6. Pour l'application de l'article L. 600-4-1 du code de l'urbanisme, seul ces deux moyens apparaissent susceptibles de fonder l'annulation de l'acte de préemption attaqué.

7. Il résulte de ce qui précède que la société Halis et M. B sont fondés à demander l'annulation de l'arrêté du 29 septembre 2023.

Sur les frais liés au litige :

8. Les dispositions de l'article L. 761-1 du code de justice administrative font obstacle à ce que la somme demandée par la métropole de Lyon soit mise à la charge de la société Halis, qui n'est pas partie perdante dans la présente instance. Il y a lieu, dans les circonstances de l'espèce, de mettre à la charge de la métropole de Lyon la somme de 1 400 euros, à verser à la société Halis sur ce même fondement.

9. M. B a été appelé à produire des observations en sa qualité de vendeur du bien qui a été préempté. Il aurait eu qualité pour former tierce opposition s'il n'avait pas été mis en cause. Il doit, par suite, être regardé comme une partie pour l'application de l'article L. 761-1 du code de justice administrative. Il y a lieu, dans les circonstances de l'espèce, de faire application des dispositions de cet article et de mettre à la charge de la métropole de Lyon une somme de 1 400 euros au titre des frais exposés par M. B et non compris dans les dépens

DÉCIDE :

Article 1er : La décision du président de la métropole de Lyon du 29 septembre 2023 est annulée.

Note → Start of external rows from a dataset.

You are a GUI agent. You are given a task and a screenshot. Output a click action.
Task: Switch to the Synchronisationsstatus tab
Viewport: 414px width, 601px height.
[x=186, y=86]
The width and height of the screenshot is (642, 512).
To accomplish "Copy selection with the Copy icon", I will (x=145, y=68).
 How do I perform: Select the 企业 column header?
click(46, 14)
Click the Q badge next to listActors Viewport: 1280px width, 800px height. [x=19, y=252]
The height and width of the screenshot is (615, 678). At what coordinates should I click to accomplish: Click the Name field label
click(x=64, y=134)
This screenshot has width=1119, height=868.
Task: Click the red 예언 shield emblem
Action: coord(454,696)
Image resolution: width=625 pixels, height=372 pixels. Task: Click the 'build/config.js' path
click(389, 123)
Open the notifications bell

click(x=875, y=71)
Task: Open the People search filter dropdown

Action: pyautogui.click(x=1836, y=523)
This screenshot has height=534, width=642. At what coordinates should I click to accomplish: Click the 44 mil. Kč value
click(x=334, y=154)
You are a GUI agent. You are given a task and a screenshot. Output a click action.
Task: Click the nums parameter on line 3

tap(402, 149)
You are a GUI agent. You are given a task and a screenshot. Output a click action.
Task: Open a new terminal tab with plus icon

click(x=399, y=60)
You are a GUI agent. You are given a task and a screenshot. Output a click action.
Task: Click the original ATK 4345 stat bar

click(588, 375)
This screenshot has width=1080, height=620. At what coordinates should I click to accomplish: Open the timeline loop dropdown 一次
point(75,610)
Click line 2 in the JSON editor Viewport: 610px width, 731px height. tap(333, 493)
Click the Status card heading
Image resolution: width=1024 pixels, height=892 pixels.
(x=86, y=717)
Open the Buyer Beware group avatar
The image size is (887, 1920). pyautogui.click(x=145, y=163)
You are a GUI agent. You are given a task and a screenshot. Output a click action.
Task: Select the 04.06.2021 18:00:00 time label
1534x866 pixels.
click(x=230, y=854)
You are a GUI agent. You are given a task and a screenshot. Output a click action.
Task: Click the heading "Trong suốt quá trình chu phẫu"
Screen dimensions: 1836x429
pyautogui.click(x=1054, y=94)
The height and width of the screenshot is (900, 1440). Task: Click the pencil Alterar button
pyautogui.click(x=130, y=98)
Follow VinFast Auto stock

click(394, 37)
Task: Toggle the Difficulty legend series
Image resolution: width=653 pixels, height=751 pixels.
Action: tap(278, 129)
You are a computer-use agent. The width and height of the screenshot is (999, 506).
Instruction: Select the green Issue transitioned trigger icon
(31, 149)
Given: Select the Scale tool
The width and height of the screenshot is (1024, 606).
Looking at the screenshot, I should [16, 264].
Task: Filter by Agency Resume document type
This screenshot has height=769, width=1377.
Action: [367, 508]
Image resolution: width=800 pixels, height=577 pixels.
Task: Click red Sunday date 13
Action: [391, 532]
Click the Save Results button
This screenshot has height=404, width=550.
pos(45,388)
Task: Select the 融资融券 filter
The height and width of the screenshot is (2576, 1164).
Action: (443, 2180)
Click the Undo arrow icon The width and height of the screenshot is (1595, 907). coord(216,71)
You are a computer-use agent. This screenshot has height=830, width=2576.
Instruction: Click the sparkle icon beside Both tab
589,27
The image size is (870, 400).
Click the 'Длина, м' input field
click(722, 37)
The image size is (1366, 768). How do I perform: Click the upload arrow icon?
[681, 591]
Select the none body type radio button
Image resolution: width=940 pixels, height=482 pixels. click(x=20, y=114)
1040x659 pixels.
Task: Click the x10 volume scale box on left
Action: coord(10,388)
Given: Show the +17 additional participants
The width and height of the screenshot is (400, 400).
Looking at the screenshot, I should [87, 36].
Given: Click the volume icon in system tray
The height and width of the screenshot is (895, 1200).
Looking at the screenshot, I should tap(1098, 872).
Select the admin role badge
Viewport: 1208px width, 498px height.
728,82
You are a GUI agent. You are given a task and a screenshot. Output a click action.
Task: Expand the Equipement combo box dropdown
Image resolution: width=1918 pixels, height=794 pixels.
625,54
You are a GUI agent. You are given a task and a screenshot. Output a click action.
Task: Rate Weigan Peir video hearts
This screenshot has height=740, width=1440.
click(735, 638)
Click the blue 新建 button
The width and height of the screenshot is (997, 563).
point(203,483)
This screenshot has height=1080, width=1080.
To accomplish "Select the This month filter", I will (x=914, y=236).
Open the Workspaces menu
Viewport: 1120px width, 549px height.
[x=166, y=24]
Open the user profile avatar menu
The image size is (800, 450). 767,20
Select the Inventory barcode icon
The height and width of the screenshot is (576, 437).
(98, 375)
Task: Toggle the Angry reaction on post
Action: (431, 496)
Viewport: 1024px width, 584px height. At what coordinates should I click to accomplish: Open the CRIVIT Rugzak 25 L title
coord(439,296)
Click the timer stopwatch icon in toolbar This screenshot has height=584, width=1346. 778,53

Article 2 : La métropole de Lyon versera à la société Halis la somme de 1 400 euros en application des dispositions de l'article L. 761-1 du code de justice administrative.

Article 3 : La métropole de Lyon versera à M. B la somme de 1 400 euros en application des dispositions de l'article L. 761-1 du code de justice administrative.

Article 4 : Les conclusions présentées par la métropole de Lyon au titre des dispositions de l'article L. 761-1 du code de justice administrative sont rejetées.

Article 5 : Le présent jugement sera notifié à la société civile Halis, à la métropole de Lyon et à M. A B.

Délibéré après l'audience du 6 juin 2024, à laquelle siégeaient :

M. Jean-Pascal Chenevey, président,

Mme Marine Flechet, première conseillère,

Mme Flore-Marie Jeannot, première conseillère.

Rendu public par mise à disposition au greffe le 20 juin 2024.

La rapporteure,

M. Flechet

Le président,

J.-P. Chenevey

La greffière,

A. Baviera

La République mande et ordonne à la préfète du Rhône en ce qui la concerne ou à tous commissaires de justice à ce requis en ce qui concerne les voies de droit commun contre les parties privées, de pourvoir à l'exécution de la présente décision.